**** Exercise materials ****

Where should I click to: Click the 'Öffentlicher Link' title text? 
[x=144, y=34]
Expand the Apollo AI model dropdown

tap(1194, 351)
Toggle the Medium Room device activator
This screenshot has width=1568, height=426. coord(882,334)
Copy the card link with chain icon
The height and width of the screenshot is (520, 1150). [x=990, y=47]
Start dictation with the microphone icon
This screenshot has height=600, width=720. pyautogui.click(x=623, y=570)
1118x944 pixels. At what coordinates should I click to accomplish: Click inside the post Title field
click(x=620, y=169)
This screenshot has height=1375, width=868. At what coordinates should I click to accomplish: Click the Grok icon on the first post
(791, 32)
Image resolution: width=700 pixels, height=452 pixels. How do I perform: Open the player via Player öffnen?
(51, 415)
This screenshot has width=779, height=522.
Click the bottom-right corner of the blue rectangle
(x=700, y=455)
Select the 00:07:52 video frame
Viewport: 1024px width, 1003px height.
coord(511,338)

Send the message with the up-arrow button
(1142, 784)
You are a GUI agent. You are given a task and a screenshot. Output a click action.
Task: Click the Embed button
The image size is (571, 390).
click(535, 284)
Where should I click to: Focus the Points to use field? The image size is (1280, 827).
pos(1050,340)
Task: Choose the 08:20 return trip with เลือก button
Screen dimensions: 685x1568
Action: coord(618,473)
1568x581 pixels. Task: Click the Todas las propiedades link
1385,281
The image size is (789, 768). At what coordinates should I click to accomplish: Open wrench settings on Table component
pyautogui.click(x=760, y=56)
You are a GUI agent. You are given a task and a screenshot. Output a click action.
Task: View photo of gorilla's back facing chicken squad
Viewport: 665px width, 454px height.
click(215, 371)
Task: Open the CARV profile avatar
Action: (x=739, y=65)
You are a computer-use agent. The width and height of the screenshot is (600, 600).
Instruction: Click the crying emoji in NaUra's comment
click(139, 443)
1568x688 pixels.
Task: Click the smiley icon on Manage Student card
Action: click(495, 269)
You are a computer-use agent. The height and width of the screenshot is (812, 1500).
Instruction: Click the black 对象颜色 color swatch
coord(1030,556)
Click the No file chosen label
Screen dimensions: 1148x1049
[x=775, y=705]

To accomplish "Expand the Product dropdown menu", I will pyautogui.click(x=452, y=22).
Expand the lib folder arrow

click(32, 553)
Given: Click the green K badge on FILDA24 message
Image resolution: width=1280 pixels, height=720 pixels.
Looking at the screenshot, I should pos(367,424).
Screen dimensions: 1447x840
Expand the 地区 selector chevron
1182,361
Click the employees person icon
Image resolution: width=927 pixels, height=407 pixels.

****

Repeat the material word for word, in full.

_Task answer:_
Where should I click to: Click the 'Öffentlicher Link' title text? 
[x=144, y=34]
Expand the Apollo AI model dropdown

tap(1194, 351)
Toggle the Medium Room device activator
This screenshot has width=1568, height=426. coord(882,334)
Copy the card link with chain icon
The height and width of the screenshot is (520, 1150). [x=990, y=47]
Start dictation with the microphone icon
This screenshot has height=600, width=720. pyautogui.click(x=623, y=570)
1118x944 pixels. At what coordinates should I click to accomplish: Click inside the post Title field
click(x=620, y=169)
This screenshot has height=1375, width=868. At what coordinates should I click to accomplish: Click the Grok icon on the first post
(791, 32)
Image resolution: width=700 pixels, height=452 pixels. How do I perform: Open the player via Player öffnen?
(51, 415)
This screenshot has width=779, height=522.
Click the bottom-right corner of the blue rectangle
(x=700, y=455)
Select the 00:07:52 video frame
Viewport: 1024px width, 1003px height.
coord(511,338)

Send the message with the up-arrow button
(1142, 784)
You are a GUI agent. You are given a task and a screenshot. Output a click action.
Task: Click the Embed button
The image size is (571, 390).
click(535, 284)
Where should I click to: Focus the Points to use field? The image size is (1280, 827).
pos(1050,340)
Task: Choose the 08:20 return trip with เลือก button
Screen dimensions: 685x1568
Action: coord(618,473)
1568x581 pixels. Task: Click the Todas las propiedades link
1385,281
The image size is (789, 768). At what coordinates should I click to accomplish: Open wrench settings on Table component
pyautogui.click(x=760, y=56)
You are a GUI agent. You are given a task and a screenshot. Output a click action.
Task: View photo of gorilla's back facing chicken squad
Viewport: 665px width, 454px height.
click(215, 371)
Task: Open the CARV profile avatar
Action: (x=739, y=65)
You are a computer-use agent. The width and height of the screenshot is (600, 600).
Instruction: Click the crying emoji in NaUra's comment
click(139, 443)
1568x688 pixels.
Task: Click the smiley icon on Manage Student card
Action: click(495, 269)
You are a computer-use agent. The height and width of the screenshot is (812, 1500).
Instruction: Click the black 对象颜色 color swatch
coord(1030,556)
Click the No file chosen label
Screen dimensions: 1148x1049
[x=775, y=705]

To accomplish "Expand the Product dropdown menu", I will pyautogui.click(x=452, y=22).
Expand the lib folder arrow

click(32, 553)
Given: Click the green K badge on FILDA24 message
Image resolution: width=1280 pixels, height=720 pixels.
Looking at the screenshot, I should pos(367,424).
Screen dimensions: 1447x840
Expand the 地区 selector chevron
1182,361
Click the employees person icon
Image resolution: width=927 pixels, height=407 pixels.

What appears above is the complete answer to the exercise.